Canadian search teams, risking their lives in treacherous rapid river conditions, have found the body of missing Australian hiker and former Casterton woman Sophie Dowsley.
Ms Dowsley, 34, and her Canadian partner, Gregory James Tiffin, 44, disappeared on July 10 while hiking near Statlu Falls, about three hours' drive east of Vancouver.
Some of their personal items were found at the top of the falls and Mr Tiffin's body was found at the base on July 19.
Royal Canadian Mounted Police and volunteer search and rescue teams, discovered her remains on September 23.
They announced the discovery on Wednesday after confirming her identity.
Lower water levels helped their search as rope rescue and swift water rescue technicians scoured waterfall canyons and a boulder-strewn river.
"There were places that we wanted to look into but we just couldn't get to them," a mounted police spokesman Mike Rail said.
Ms Dowsley, originally from Melbourne, had lived in Canada for about three years.
She set out with Mr Tiffin for a day hike to Statlu Lake on July 8 and concerns were raised for their safety four days later.

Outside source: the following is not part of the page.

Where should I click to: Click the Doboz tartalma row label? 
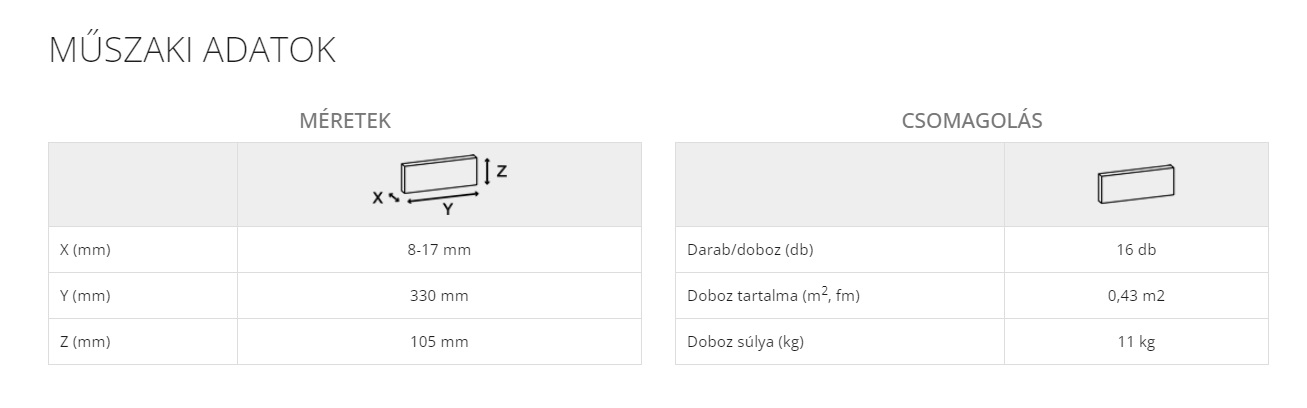click(773, 296)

"Discovery of Sophie's remains brings closure, not only for family and friends, but for the volunteers who were heavily invested in finding Sophie," the search and rescue search manager Neil Brewer said.
"This was a difficult search in very technical terrain".

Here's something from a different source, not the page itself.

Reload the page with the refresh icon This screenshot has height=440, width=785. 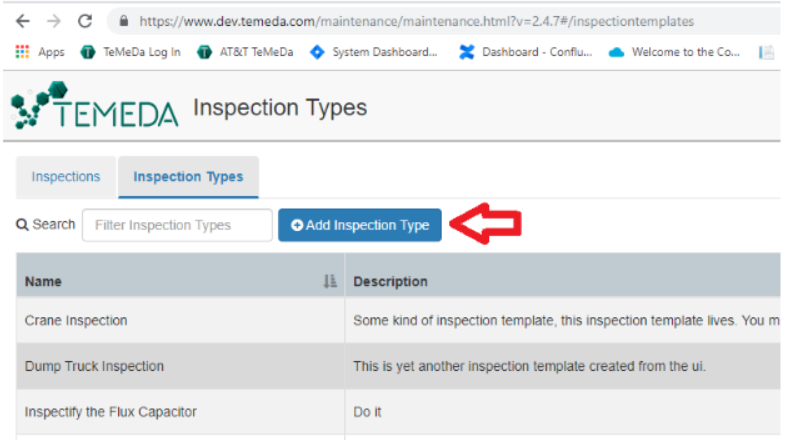click(85, 21)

Ms Dowsley's brother, Jamie, said in July that his family wanted to thank everyone involved in the search.
"We acknowledge that this is one of the most dangerous search and recovery operations that you have ever conducted. Every day you put your lives at risk to find Sophie and we thank you for that," he said.
He added that the family needed privacy at "this extremely difficult time".
The British Columbia Coroners Service is investigating the deaths.